DNSSEC｜情報処理安全確保支援士試験 令和4年春期午前Ⅱ 問13

• ア：DNSキャッシュサーバが得た応答中のリソースレコードが，権威DNSサーバで管理されているものであり，改ざんされていないことの検証
• イ：権威DNSサーバとDNSキャッシュサーバとの通信を暗号化することによる，ゾーン情報の漏えいの防止
• ウ：長音"ー"と漢数字"一"などの似た文字をドメイン名に用いて，正規サイトのように見せかける攻撃の防止
• エ：利用者のURLの入力誤りを悪用して，偽サイトに誘導する攻撃の検知

解説

DNSSECは、DNS応答にデジタル署名を付けることで、DNSの応答内容が正当なものであり、途中で改ざんされていないことを検証できるようにする仕組みです。
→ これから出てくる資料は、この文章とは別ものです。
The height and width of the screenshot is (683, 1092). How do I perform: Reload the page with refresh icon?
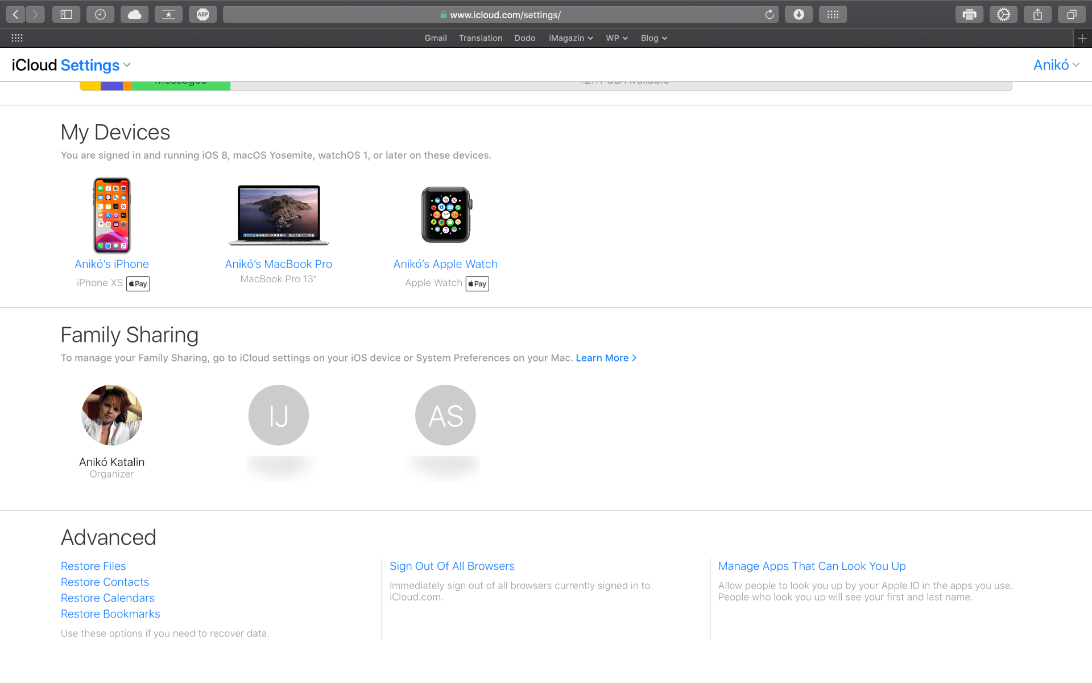click(770, 15)
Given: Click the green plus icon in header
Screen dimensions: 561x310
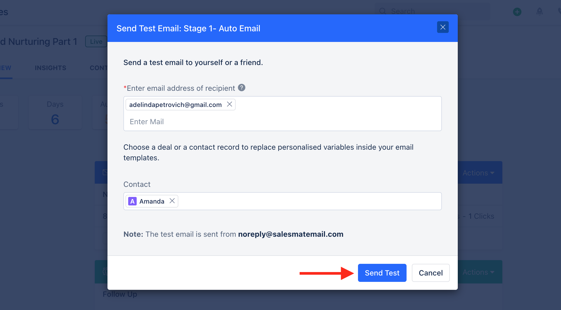Looking at the screenshot, I should [x=517, y=12].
DNSキャッシュサーバは、受け取ったリソースレコードの署名を検証することで、その情報が権威DNSサーバで管理されている正当な情報であること、及び改ざんされていないことを確認できます。

したがって、アが適切です。

❌他選択肢が誤りの理由
イ：権威DNSサーバとDNSキャッシュサーバとの通信を暗号化することによる，ゾーン情報の漏えいの防止
⇒DNSSECは、DNS応答の真正性と完全性を検証するための仕組みです。通信内容を暗号化してゾーン情報の漏えいを防ぐものではありません。DNSSECを使っても、DNSの問い合わせ内容や応答内容そのものが暗号化されるわけではありません。

---

ウ：長音"ー"と漢数字"一"などの似た文字をドメイン名に用いて，正規サイトのように見せかける攻撃の防止
⇒似た文字を使って正規サイトに見せかける攻撃は、IDNホモグラフ攻撃などに関する説明です。DNSSECはDNS応答の改ざんを検出する仕組みであり、利用者が似た文字の偽ドメインにアクセスしてしまうこと自体を防ぐものではありません。

---

エ：利用者のURLの入力誤りを悪用して，偽サイトに誘導する攻撃の検知
⇒タイポスクワッティングなどの説明です。利用者が誤入力しやすいドメイン名を攻撃者が取得し、偽サイトへ誘導する攻撃であり、DNS応答の署名検証を行うDNSSECで検知する対象ではありません。

---

TSUNAGARU-ADVICE

まず押さえたいこと

DNSSECは、DNS応答にデジタル署名を付けることで、DNSキャッシュサーバが受け取ったリソースレコードについて、正当な権威DNSサーバの情報であり、改ざんされていないことを検証できる仕組みです。

迷ったときの判断軸

DNSSECはDNS通信そのものを暗号化する仕組みではなく、ゾーン情報の漏えい防止や、似た文字を使う偽ドメインの防止を直接行うものでもありません。ポイントは、DNS応答の正当性と完全性を検証することです。

科目Bにつなげるために

科目Bでは、DNSのセキュリティ対策について、暗号化・改ざん検知・なりすまし防止・フィッシング対策を切り分ける力が問われます。DNSSECは、名前解決結果が改ざんされていないかを検証するための仕組みとして理解しておきましょう。